(Saved entries)
========================================================================
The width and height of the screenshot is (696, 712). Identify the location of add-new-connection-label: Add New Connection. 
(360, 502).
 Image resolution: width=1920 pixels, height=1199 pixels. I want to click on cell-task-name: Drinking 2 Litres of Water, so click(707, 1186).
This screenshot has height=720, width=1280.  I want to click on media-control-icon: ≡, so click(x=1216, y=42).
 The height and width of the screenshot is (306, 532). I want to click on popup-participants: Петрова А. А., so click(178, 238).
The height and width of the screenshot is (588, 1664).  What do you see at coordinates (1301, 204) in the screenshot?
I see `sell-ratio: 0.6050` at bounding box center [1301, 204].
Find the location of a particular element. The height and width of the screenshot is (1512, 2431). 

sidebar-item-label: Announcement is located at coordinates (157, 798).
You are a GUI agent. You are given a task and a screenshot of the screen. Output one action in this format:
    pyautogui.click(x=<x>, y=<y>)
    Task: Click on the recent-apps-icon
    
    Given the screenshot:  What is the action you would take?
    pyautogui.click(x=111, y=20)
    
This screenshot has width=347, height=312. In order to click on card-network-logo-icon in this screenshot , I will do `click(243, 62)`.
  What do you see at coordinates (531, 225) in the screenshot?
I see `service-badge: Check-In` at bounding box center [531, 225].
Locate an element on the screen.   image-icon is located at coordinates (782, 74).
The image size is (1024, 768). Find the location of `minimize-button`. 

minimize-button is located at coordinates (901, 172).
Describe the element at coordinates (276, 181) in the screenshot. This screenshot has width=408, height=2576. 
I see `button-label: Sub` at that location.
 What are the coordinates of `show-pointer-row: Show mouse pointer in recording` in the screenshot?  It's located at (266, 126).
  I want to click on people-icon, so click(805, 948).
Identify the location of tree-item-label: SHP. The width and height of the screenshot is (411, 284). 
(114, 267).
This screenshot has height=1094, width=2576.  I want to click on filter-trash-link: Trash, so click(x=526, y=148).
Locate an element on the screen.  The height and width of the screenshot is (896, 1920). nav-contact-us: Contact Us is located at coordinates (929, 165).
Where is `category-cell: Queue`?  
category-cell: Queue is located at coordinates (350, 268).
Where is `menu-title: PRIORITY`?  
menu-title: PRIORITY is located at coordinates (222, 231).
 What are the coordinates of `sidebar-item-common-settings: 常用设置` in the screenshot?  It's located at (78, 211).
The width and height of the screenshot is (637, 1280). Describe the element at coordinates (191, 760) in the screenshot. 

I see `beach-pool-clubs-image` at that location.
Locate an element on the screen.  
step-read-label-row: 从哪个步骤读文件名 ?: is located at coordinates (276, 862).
========================================================================
Your goal
Reproduce the listing above, switching every occurrence of "Locate an element on the screen" to "Find an element on the display" and leaving all other text unchanged.

Answer to this task
The width and height of the screenshot is (696, 712). Identify the location of add-new-connection-label: Add New Connection. 
(360, 502).
 Image resolution: width=1920 pixels, height=1199 pixels. I want to click on cell-task-name: Drinking 2 Litres of Water, so click(707, 1186).
This screenshot has height=720, width=1280.  I want to click on media-control-icon: ≡, so click(x=1216, y=42).
 The height and width of the screenshot is (306, 532). I want to click on popup-participants: Петрова А. А., so click(178, 238).
The height and width of the screenshot is (588, 1664).  What do you see at coordinates (1301, 204) in the screenshot?
I see `sell-ratio: 0.6050` at bounding box center [1301, 204].
Find the location of a particular element. The height and width of the screenshot is (1512, 2431). 

sidebar-item-label: Announcement is located at coordinates (157, 798).
You are a GUI agent. You are given a task and a screenshot of the screen. Output one action in this format:
    pyautogui.click(x=<x>, y=<y>)
    Task: Click on the recent-apps-icon
    
    Given the screenshot:  What is the action you would take?
    pyautogui.click(x=111, y=20)
    
This screenshot has width=347, height=312. In order to click on card-network-logo-icon in this screenshot , I will do `click(243, 62)`.
  What do you see at coordinates (531, 225) in the screenshot?
I see `service-badge: Check-In` at bounding box center [531, 225].
Find an element on the display.   image-icon is located at coordinates (782, 74).
The image size is (1024, 768). Find the location of `minimize-button`. 

minimize-button is located at coordinates (901, 172).
Describe the element at coordinates (276, 181) in the screenshot. This screenshot has width=408, height=2576. 
I see `button-label: Sub` at that location.
 What are the coordinates of `show-pointer-row: Show mouse pointer in recording` in the screenshot?  It's located at (266, 126).
  I want to click on people-icon, so click(805, 948).
Identify the location of tree-item-label: SHP. The width and height of the screenshot is (411, 284). 
(114, 267).
This screenshot has height=1094, width=2576.  I want to click on filter-trash-link: Trash, so click(x=526, y=148).
Find an element on the display.  The height and width of the screenshot is (896, 1920). nav-contact-us: Contact Us is located at coordinates (929, 165).
Where is `category-cell: Queue`?  
category-cell: Queue is located at coordinates (350, 268).
Where is `menu-title: PRIORITY`?  
menu-title: PRIORITY is located at coordinates (222, 231).
 What are the coordinates of `sidebar-item-common-settings: 常用设置` in the screenshot?  It's located at (78, 211).
The width and height of the screenshot is (637, 1280). Describe the element at coordinates (191, 760) in the screenshot. 

I see `beach-pool-clubs-image` at that location.
Find an element on the display.  
step-read-label-row: 从哪个步骤读文件名 ?: is located at coordinates (276, 862).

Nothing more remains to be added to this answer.